Football club in France

The Star Club caudrésien, better known as Star Club de Caudry, was a football team based in Caudry that existed between 1903 and 1967. It disappeared in 1967 by merging with US Viesly to give birth to Star Union.

==History==
===Early history===
In 1903, several residents of Caudry, including the 15-year-old Léonce Bajart, founded the Star Club de Caudry, which was exclusively dedicated to football. The club colors were sky and dark blue, and its coat of arms featured a six-pointed star. During the first thirty years, the Star Club teams played on a fenced field (at first little more than a pasture) next to the local water reservoir.

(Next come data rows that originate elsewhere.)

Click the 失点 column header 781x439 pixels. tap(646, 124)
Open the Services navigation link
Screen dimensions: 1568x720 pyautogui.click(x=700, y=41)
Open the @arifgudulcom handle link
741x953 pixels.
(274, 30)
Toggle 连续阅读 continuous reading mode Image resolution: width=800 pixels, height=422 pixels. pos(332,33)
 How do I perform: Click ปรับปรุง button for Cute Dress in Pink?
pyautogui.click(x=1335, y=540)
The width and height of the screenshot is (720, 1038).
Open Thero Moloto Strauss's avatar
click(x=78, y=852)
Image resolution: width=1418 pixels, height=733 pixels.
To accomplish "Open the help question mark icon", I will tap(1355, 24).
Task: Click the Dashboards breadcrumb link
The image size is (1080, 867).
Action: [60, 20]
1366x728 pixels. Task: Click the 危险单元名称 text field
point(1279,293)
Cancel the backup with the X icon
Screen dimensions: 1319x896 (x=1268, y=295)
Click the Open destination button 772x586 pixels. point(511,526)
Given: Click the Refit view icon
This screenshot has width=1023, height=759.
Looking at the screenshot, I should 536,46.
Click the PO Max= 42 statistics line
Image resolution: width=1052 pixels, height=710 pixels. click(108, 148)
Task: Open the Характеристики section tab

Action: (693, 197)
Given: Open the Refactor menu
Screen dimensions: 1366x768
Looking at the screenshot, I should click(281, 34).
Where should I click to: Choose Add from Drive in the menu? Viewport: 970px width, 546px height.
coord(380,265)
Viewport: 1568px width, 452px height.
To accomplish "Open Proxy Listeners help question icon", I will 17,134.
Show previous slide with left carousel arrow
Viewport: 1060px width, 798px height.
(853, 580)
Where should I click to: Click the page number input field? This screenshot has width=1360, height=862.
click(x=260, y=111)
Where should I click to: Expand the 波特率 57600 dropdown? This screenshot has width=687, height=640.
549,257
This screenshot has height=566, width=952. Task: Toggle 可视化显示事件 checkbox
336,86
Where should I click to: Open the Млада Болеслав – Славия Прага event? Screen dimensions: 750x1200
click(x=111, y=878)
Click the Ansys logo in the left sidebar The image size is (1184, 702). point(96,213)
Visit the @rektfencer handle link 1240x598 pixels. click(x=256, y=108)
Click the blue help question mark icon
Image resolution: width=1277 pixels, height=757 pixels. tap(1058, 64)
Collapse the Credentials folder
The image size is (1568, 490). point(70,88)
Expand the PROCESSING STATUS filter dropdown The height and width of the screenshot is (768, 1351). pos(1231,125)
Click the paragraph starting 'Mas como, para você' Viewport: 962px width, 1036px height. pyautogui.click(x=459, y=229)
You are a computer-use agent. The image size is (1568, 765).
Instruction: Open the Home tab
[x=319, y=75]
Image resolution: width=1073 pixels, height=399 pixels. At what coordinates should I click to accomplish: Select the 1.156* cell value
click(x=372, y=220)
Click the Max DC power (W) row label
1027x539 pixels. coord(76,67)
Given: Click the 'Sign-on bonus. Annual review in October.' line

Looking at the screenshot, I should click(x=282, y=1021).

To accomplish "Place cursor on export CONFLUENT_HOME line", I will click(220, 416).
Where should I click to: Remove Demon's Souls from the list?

The club initially joined the French Amateur Cycling Federation (Fédération Cycliste des Amateurs de France, FCAF), one of the national football associations that co-existed with others at the time. On 16 May 1909, SC Caudry won the final of the FCAF Football Championship after defeating the Association sportive d'Alfortville, the champions of the Paris region, by a score of 4–2. This victory allowed the club to qualify for the Trophée de France in 1909, which pitted the champions of the different federations against each other, and the Caudry club had to face AS Bons Gars de Bordeaux, champion of the FGSPF, but the match did not take place because the travel costs were too high for Caudry, so the FCAF then decides to register JA Saint-Ouen in its place, although the club had not yet played a match under its new federation.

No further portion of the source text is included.